** Your goal **
Beginning with the line below that contains "Viewport: 1061px width, 604px height." and ending with the line that contains "Given: Expand the Buyer dropdown", retype every line exactly. Pictures are not copied.

** Data **
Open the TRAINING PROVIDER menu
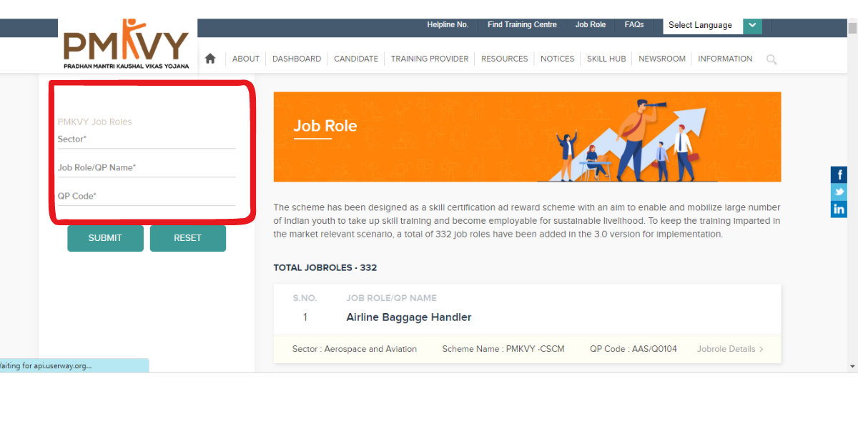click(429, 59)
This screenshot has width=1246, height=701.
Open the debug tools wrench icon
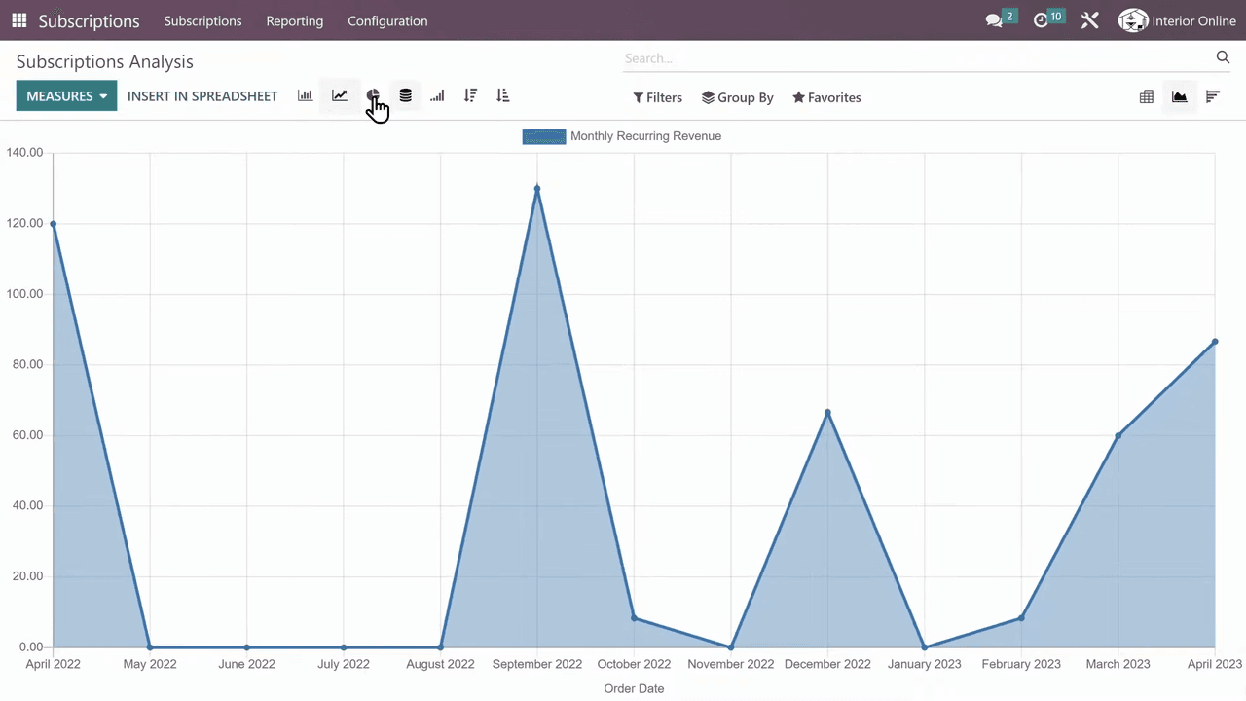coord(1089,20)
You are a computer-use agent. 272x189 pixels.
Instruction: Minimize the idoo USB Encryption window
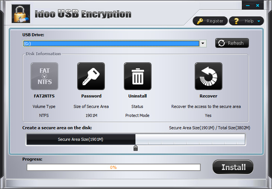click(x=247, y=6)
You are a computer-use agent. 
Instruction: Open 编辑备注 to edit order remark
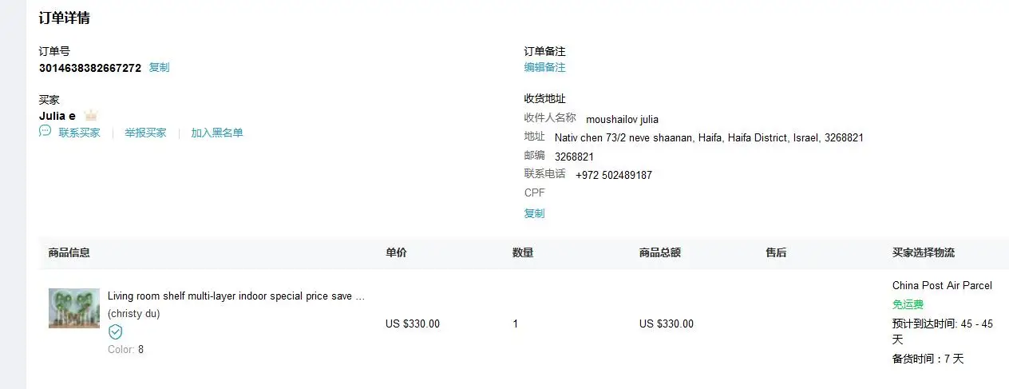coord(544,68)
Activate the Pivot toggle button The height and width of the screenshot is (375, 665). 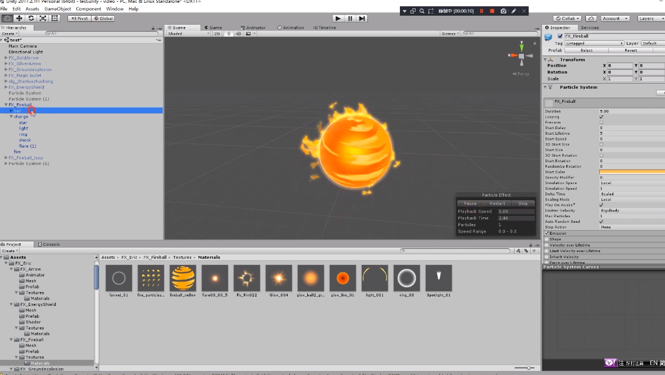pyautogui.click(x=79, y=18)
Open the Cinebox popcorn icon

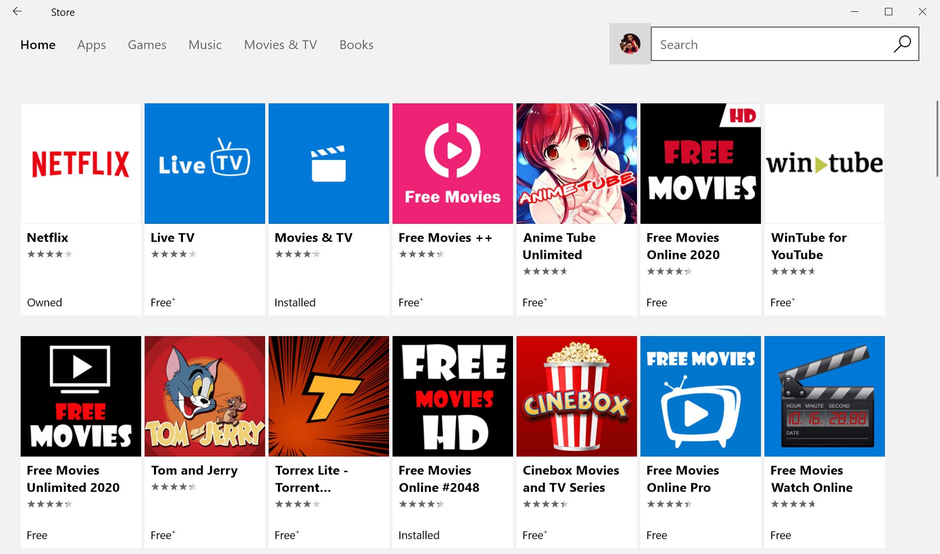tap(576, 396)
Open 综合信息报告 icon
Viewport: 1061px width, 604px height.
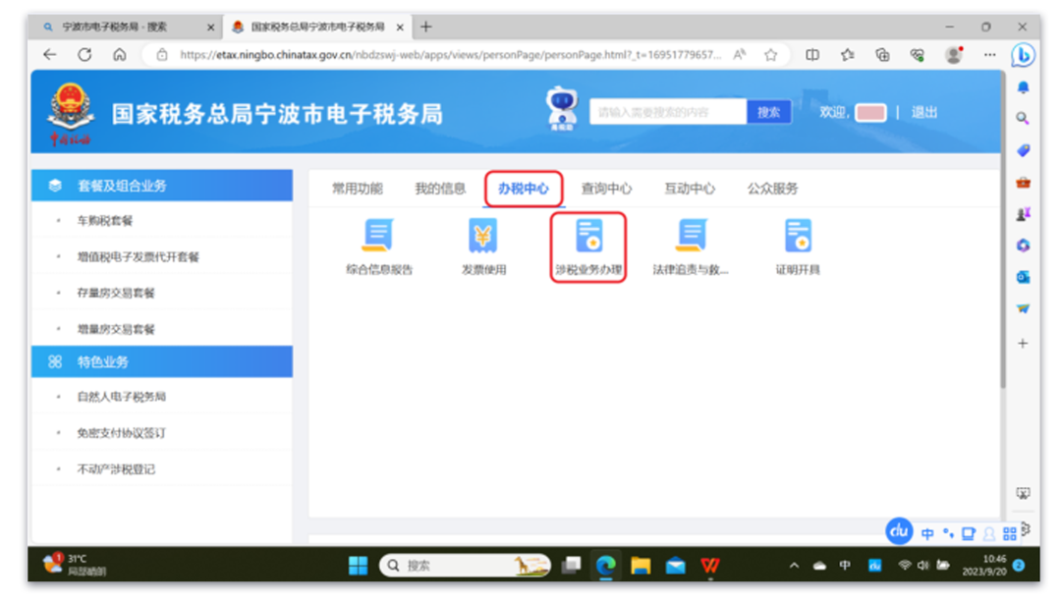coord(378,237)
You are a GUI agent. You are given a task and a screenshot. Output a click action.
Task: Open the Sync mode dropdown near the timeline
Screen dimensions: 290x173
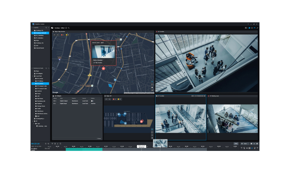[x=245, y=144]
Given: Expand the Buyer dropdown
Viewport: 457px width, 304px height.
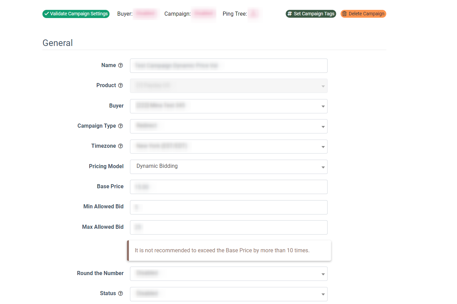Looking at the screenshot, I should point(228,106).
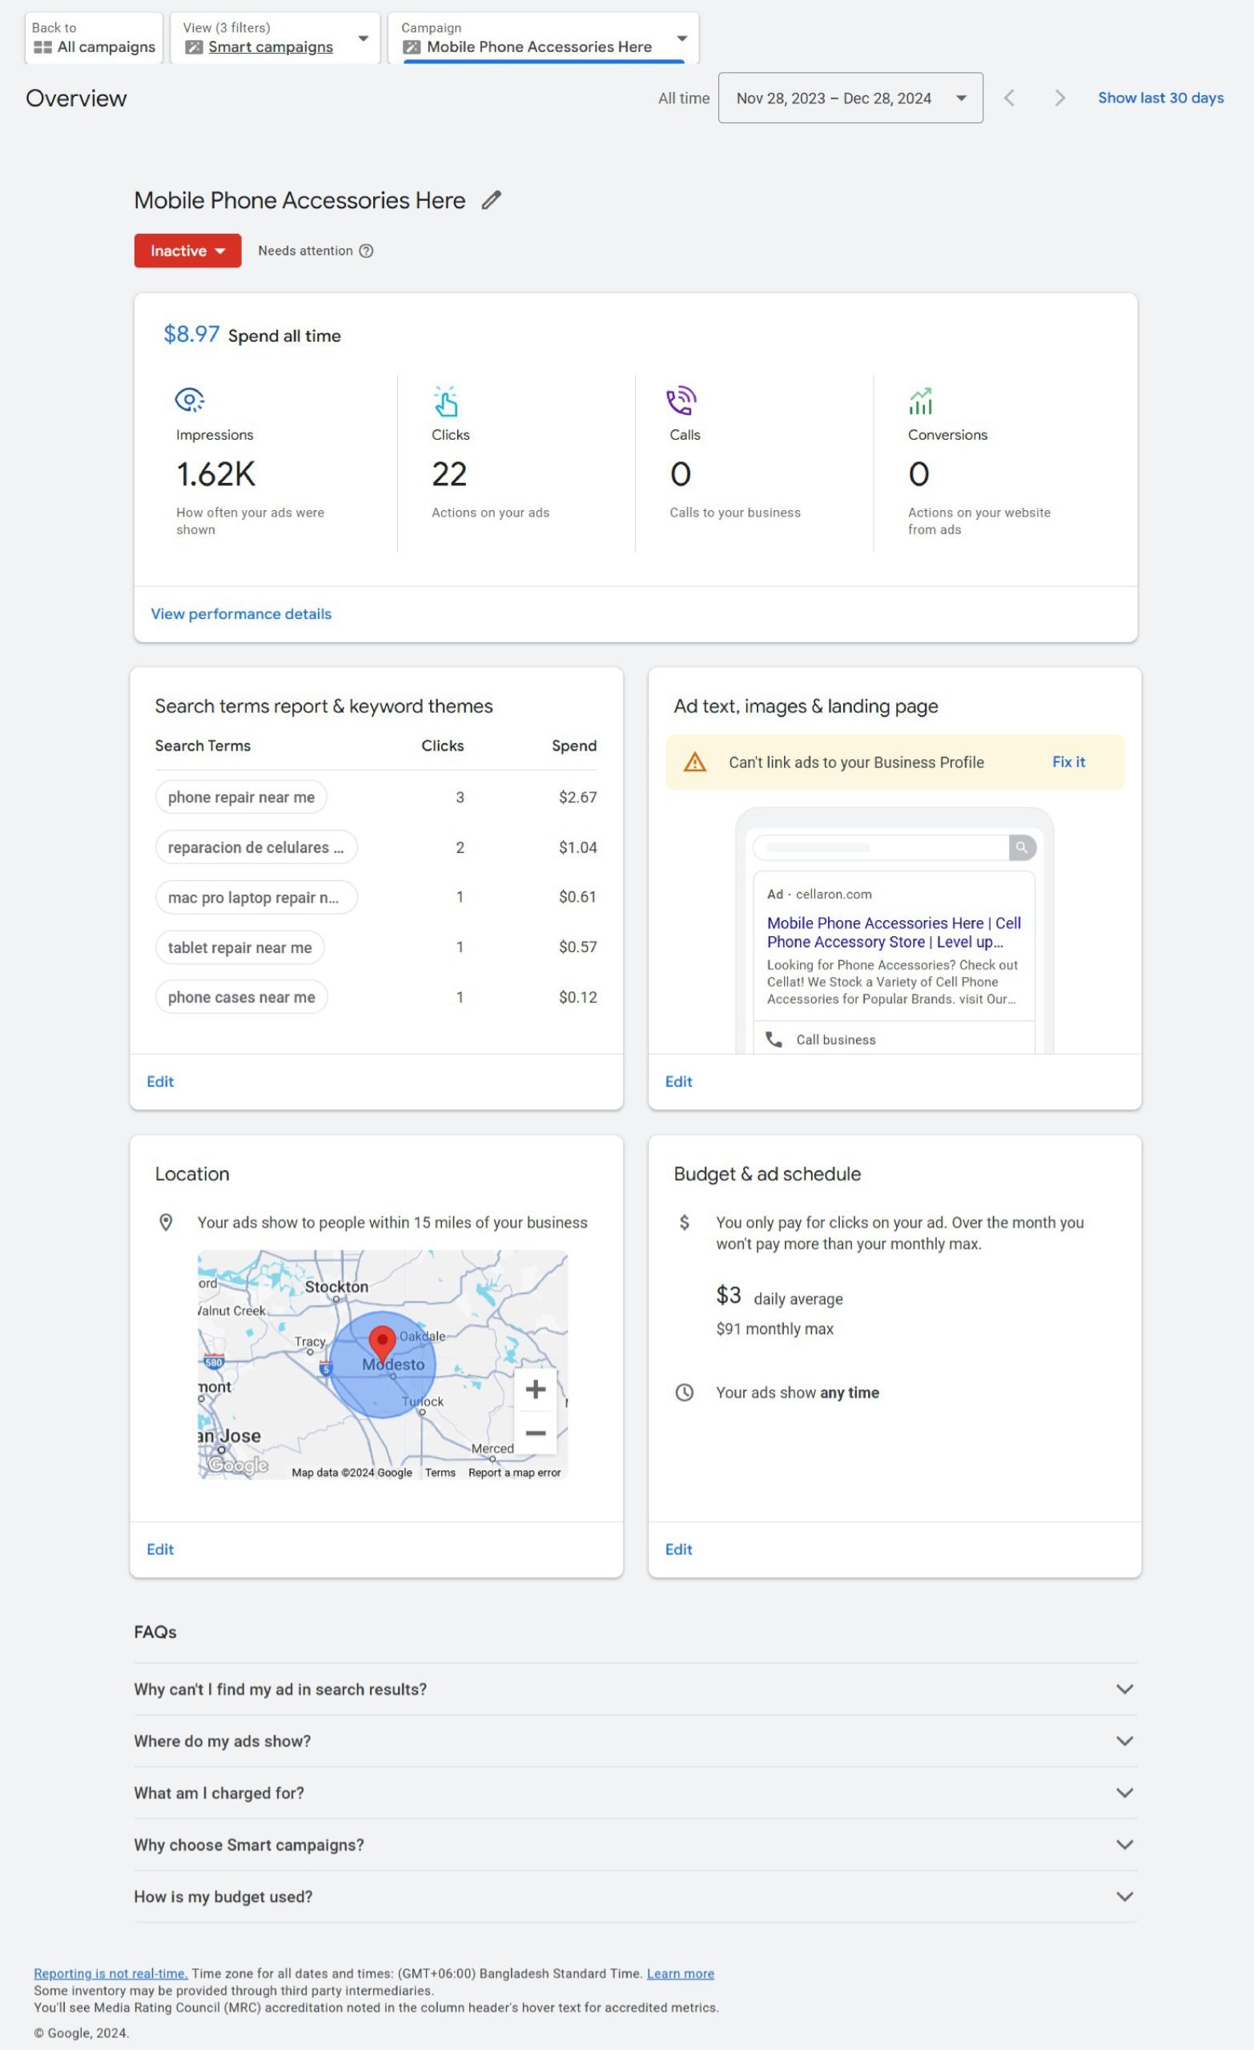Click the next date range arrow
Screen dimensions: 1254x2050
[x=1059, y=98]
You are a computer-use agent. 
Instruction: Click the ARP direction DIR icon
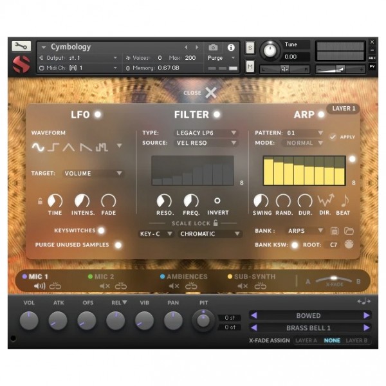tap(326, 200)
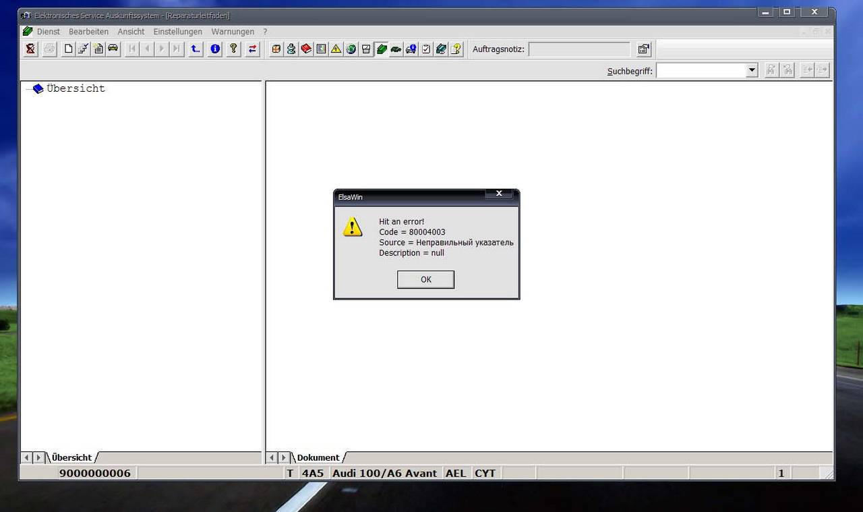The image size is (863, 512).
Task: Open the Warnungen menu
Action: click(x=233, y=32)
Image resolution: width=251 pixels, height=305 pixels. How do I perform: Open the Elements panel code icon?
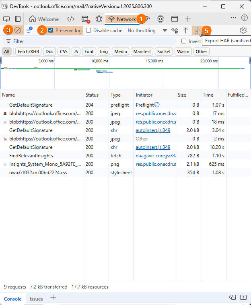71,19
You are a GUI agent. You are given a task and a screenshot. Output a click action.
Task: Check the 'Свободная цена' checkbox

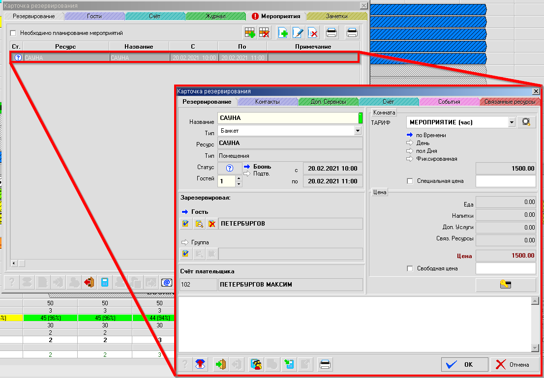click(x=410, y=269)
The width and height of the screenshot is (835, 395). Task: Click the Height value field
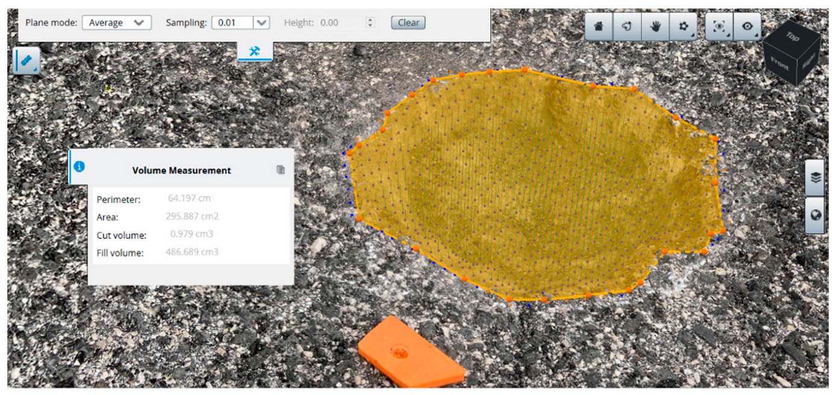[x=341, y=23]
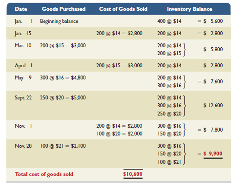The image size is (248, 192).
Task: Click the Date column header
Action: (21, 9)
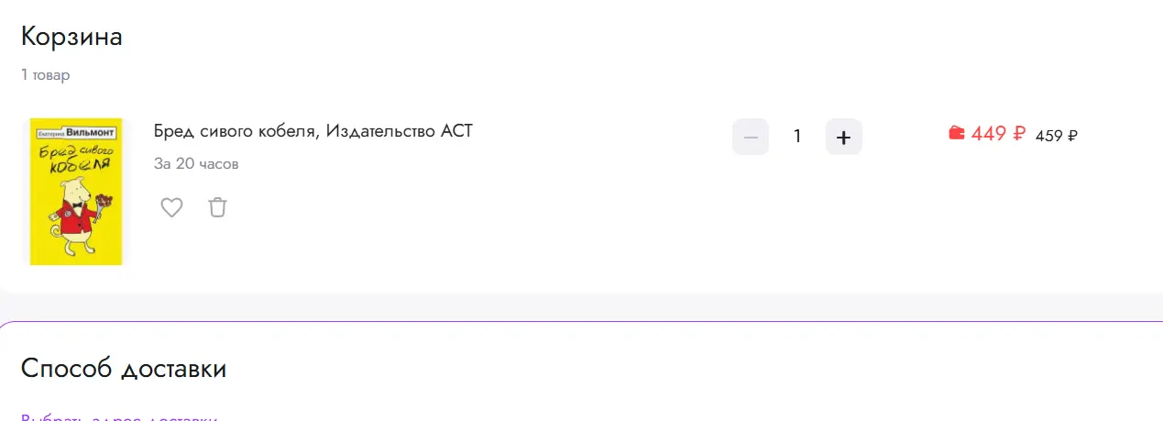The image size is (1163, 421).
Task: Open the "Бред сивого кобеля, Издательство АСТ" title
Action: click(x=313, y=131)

** Response below **
Viewport: 1061px width, 604px height.
coord(378,237)
You are a GUI agent. You are given a task and a screenshot. Output a click action.
Task: Open the Sync mode dropdown near the timeline
Screen dimensions: 290x173
[x=245, y=144]
Given: Expand the Buyer dropdown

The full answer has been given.